Aortic root dilation (≥2 z score) and FBN1 mutation.
Aortic root dilation (≥2 z score) and systemic score ≥7 (see the following for scoring system).
Ectopia lentis and FBN1 mutation known to be associated with Marfan syndrome.
Positive family history of Marfan syndrome and ectopia lentis.
Positive family history of Marfan syndrome and systemic score ≥7.
Positive family history of Marfan syndrome and aortic root dilation (≥3 z score) in those <20 y of age or ≥2 z score in those >20 y of age.
A potential diagnosis is made when there is an FBN1 mutation with aortic root dilation with a z score <3 in those <20 years of age.
The systemic scoring system used for the diagnosis of MFS includes:
Wrist and thumb sign (3 points; Figures 223-4 and 223-5).
Wrist or thumb sign (1 point).
Pectus carinatum (2 points; Figure 223-6).
Pectus excavatum (1 point; Figure 223-6).
Hindfoot deformity (2 points).
Pes planus (1 point; Figure 223-7).
Pneumothorax (2 points).
Dural ectasia (2 points).
Protrusio acetabulae (2 points).
Reduced upper to lower segment ratio and increased arm-span-to-height ratio (1 point; Figure 223-1).
Scoliosis or thoracolumbar kyphosis (1 point; Figure 223-8).
Reduced elbow extension (1 point).
Craniofacial features such as dolichoencephaly, downward-slanting palpebral fissures, endophthalmos, retrognathia, and malar hypoplasia (1 point if at least 3 of these are present).
Skin striae (1 point; Figure 223-9).
Myopia (1 point).
Mitral valve prolapse (1 point).
Excessive growth of long bones is common, typically resulting in tall stature.
Disproportionate growth of skeletal systems results in an arm span >1.05 times the height, or a reduced upper to lower segment ratio (in the absence of severe scoliosis; Figure 223-1).
Arachnodactyly (long spider like fingers) is generally a subjective finding (Figure 223-2).
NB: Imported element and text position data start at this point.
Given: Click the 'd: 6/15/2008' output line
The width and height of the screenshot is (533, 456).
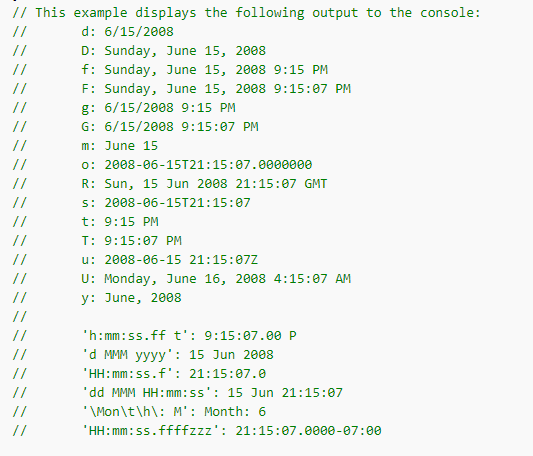Looking at the screenshot, I should (127, 32).
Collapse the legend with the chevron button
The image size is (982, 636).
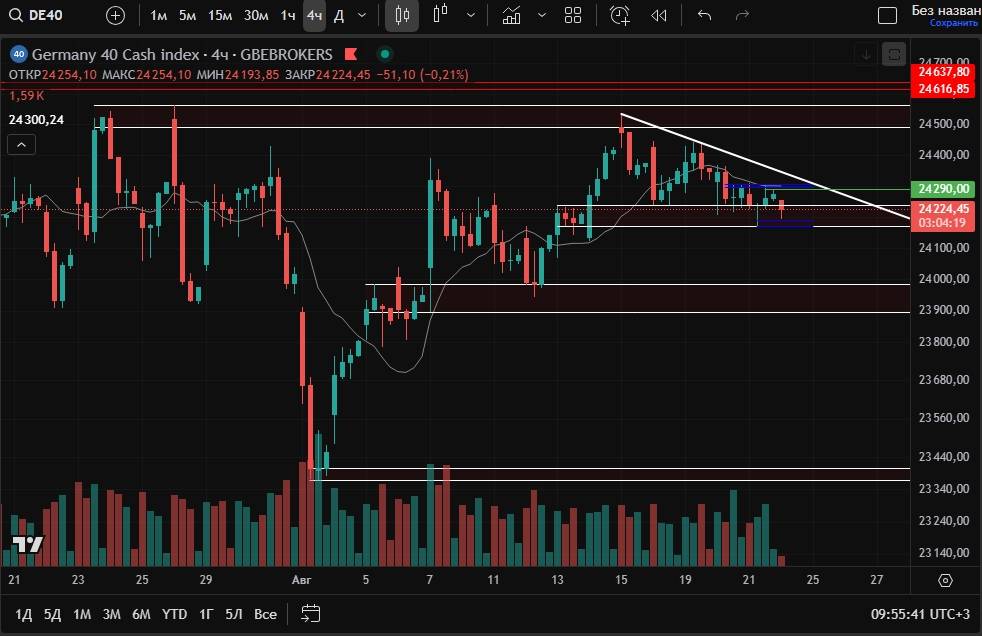[20, 145]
The combination of long fingers and loose joints leads to the characteristic:
Walker-Murdoch or “Wrist” sign—Full overlap of the distal phalanges of the thumb and fifth finger when wrapped around the contralateral wrist (Figure 223-4).
The Steinberg or “Thumb” sign—Distal phalanx of the thumb fully extends beyond the ulnar border of the hand when folded across the palm, with or without active assistance by the patient or examiner (Figure 223-5).
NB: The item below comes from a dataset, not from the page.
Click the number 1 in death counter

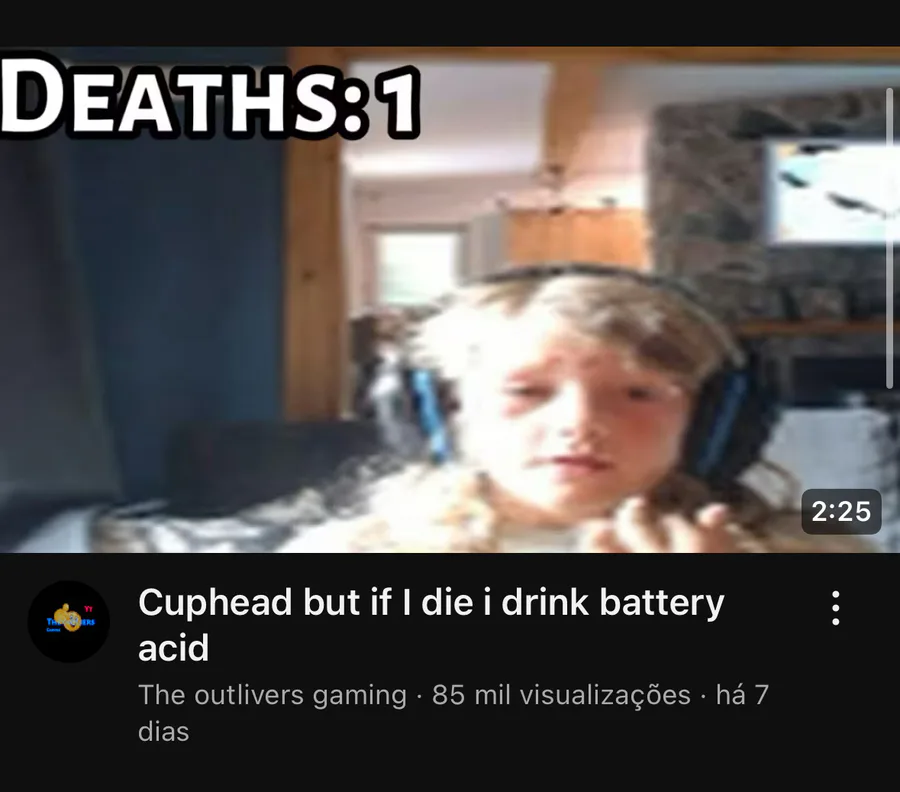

Patients may have overgrowth of the ribs, pushing the sternum anteriorly (pectus carinatum) or posteriorly (pectus excavatum; Figure 223-6).
Thoracolumbar scoliosis is present in about half of individuals with MFS and can range from mild to severe and can be progressive (Figure 223-8).
Pes planus (flat feet) is commonly present and varies from mild and asymptomatic to severe deformity (Figure 223-7).